▸ **Texto para revisión**:
★ ★ ★ ★

A medida que se adentra en épocas más recientes, Hughes deja a un lado la narración histórica y se centra en la vida y milagros de algunos de los principales artistas que trabajaron en Roma. Quizás sea la parte más interesante del libro, aunque sigue sin responder al reclamo publicitario y en lugar de Historia nos presenta un largo sucederse de batallitas. ¿Cómo se puede hablar, por ejemplo, de Miguel Ángel y la Capilla Sixtina sin citar alguna de las últimas aportaciones de Pfeiffer o las explicaciones –no exentas de polémica, aunque bien razonadas– de Blech y Doliner? Lo mismo para Rafael, Bernini y tantos otros autores.

Delirante, por último, es el tratamientos de la Roma contemporánea. Por poner sólo tres ejemplos: la toma de la ciudad en septiembre de 1870 por parte de las tropas del nuevo reino de Italia ocupa el espacio de... ¡una frase¡; Mussolini es presentado como un nuevo Cola di Rienzo, héroe procedente de la clase popular que se enfrenta al poder establecido; y la masacre de las Fosas Ardeatinas es despachada en un par de párrafos sólo cuando se habla de la obra artística de Gattuso... Debe de ser que la gárrula dolce vita felliniana es más interesante, y por eso Hughes se explaya dedicando varias páginas a Via Veneto y alrededores.

★ ★ ★ ★

▸ **Datos proporcionados**:
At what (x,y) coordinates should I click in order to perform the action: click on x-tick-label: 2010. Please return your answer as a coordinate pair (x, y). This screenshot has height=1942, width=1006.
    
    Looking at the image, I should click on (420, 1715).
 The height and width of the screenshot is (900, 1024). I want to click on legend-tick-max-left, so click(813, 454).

★ ★ ★ ★

▸ **Ejercicios propuestos**:
[a] Cite literalmente el fragmento de la reseña del libro de Hughes sobre Roma que va desde "Delirante, por último, es" hasta "Veneto y alrededores.".
[b] Prosiga la reseña del libro de Hughes sobre Roma a partir de su última oración.
Los datos no hacen falta para resolver ninguna de las tareas.

▸ **Respuestas numeradas**:
[a]
Delirante, por último, es el tratamientos de la Roma contemporánea. Por poner sólo tres ejemplos: la toma de la ciudad en septiembre de 1870 por parte de las tropas del nuevo reino de Italia ocupa el espacio de... ¡una frase¡; Mussolini es presentado como un nuevo Cola di Rienzo, héroe procedente de la clase popular que se enfrenta al poder establecido; y la masacre de las Fosas Ardeatinas es despachada en un par de párrafos sólo cuando se habla de la obra artística de Gattuso... Debe de ser que la gárrula dolce vita felliniana es más interesante, y por eso Hughes se explaya dedicando varias páginas a Via Veneto y alrededores.

[b]
Para dejar claro que no se inventa nada y que no tergiversa los datos, Hughes ofrece un número abrumador de notas al pie: cero. Las treces páginas de bibliografía no cubren esta falta de respeto a la investigación honesta; echamos de menos numerosas obras fundamentales, clásicas y modernas, a autores indispensables como Santo Mazzarino, Andrea Giardina, Peter Heather, Peter Brown, Giacomo Martina, etc. Aunque, eso sí, gracias al traductor, que a su buen conocimiento del inglés une un tenuísimo barniz de cultura general, descubrimos, y ésta es sólo una perla del tesoro que está repartido por todo el libro, que Pablo de Tarso escribió una carta a los tesalonios [sic], hecho que ignoro si alegrará o por el contrario inquietará a exégetas y teólogos.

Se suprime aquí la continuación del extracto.